Artist Harold Hancock

by Joanne Nesbit

Artist Harold Hancock was born in 1920 in a small coal-mining town near Harrisburg, Illinois. By his second year in elementary school Harold had a passion for art. Having had to drop out of the first grade because of a bout with Typhoid Fever, he returned to school with a vengeance. By the fourth grade, he had entered a poster contest and won first place. His taste for success and didn’t stop there. He kept drawing and painting all through grade school and continued with four years of high school art classes—two more years than the normal routine.

During his last years of high school Hancock rode around with his bike loaded with paints. He painted three restaurant windows, earning 35 cents a window. The pictures rendered were of the foods and plate lunches offered by the restaurants. All these ventures into art and entrepreneurship were supported by his parents.

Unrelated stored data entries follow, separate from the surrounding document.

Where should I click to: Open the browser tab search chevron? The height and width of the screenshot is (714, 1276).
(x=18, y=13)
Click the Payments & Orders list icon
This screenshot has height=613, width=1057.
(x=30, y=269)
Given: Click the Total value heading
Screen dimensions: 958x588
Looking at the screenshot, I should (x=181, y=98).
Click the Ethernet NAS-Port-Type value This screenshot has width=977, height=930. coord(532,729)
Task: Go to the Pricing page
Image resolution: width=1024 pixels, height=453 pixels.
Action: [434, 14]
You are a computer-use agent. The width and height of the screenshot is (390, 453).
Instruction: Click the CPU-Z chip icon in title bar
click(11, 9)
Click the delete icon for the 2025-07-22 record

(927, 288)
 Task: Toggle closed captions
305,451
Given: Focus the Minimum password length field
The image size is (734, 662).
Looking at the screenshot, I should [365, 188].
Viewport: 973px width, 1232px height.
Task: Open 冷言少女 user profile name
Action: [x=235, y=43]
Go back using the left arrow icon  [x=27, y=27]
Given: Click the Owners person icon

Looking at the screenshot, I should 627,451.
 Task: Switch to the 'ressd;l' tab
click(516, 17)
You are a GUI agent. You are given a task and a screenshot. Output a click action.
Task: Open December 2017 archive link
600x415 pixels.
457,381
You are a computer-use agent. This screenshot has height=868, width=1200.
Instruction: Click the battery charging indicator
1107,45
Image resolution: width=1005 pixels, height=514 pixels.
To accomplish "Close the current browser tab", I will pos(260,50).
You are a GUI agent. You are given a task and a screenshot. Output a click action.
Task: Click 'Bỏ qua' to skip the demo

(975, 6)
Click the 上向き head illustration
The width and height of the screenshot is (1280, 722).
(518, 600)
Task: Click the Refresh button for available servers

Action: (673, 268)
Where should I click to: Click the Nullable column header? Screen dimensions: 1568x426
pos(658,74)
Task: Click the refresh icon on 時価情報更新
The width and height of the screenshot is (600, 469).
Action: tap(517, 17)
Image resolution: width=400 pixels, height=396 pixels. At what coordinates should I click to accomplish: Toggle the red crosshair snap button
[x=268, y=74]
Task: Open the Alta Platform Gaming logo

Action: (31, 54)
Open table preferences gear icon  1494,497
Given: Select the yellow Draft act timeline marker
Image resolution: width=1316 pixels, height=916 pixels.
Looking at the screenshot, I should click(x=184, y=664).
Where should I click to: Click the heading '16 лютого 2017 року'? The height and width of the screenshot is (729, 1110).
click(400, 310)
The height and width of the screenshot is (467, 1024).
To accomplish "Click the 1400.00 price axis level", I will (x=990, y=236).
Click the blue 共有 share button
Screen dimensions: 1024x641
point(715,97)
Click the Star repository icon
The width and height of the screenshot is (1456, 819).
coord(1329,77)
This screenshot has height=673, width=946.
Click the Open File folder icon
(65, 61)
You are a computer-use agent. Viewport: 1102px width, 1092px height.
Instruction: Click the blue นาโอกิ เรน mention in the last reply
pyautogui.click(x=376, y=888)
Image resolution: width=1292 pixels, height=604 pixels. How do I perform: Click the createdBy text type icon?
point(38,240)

Hancock turned down two college scholarships to open a studio. He was hired in his hometown to paint a mural on the wall of a nearby country club.

In the 1940s he researched and painted old English and Spanish ships but moved on to portraits. In the 1950s he began to concentrate on landscapes and seascapes. He painted one of the early ship pieces on primed burlap.

During World War II he painted outdoor illustrations and informative letterings for military installations from Marion, Illinois, to Fort Hood, Texas. After the War, he moved to Brown County and built a studio. He painted everything around him from the scenes of Nashville’s Van Buren Street to the wildlife around his studio, creeks and streams, barns and churches, covered bridges, deer, wild turkeys, raccoons and pheasants. “Winter in these hills is a breath-taking sight to behold!” Hancock once wrote. “From early morning light to the glow of sunset, when smoke curls from the chimneys as the lights come on to reflect the snow-covered ground. The near-by creek records the evening light. There will always be new inspirations for me in Brown County.”

From his studio Hancock produced posters, murals, and paintings for General Motors, Marriott, and various manufacturers and businesses who wanted to capture their product’s history or the essence of their business. A large oil company once sent one of Hancock’s renditions of a covered bridge to its customers as Christmas presents.

He was commissioned to do work for some local businesses including Brown County’s Abe Martin Lodge. His poster of the downtown area in the 1990s was distributed as a tourist souvenir. One of his murals can be seen at the local McDonald’s.

“There are two rewards in painting,” Hancock wrote. “First is the pleasure derived in painting the picture and second, the opportunity to please the collector. Years ago I remember painting an old barn on SR 46 east of Nashville. Sycamore trees stood beside it making an interesting subject. A few years later I drove by and was saddened to see it had collapsed, flat on the ground. The two Sycamores standing tall had lost a good friend” Late in his career, Hancock, whose full name was William Harold Hancock¸ used acrylics in his work rather than oils.

Harold Hancock died at 85 years of age in his Nashville home in 2006.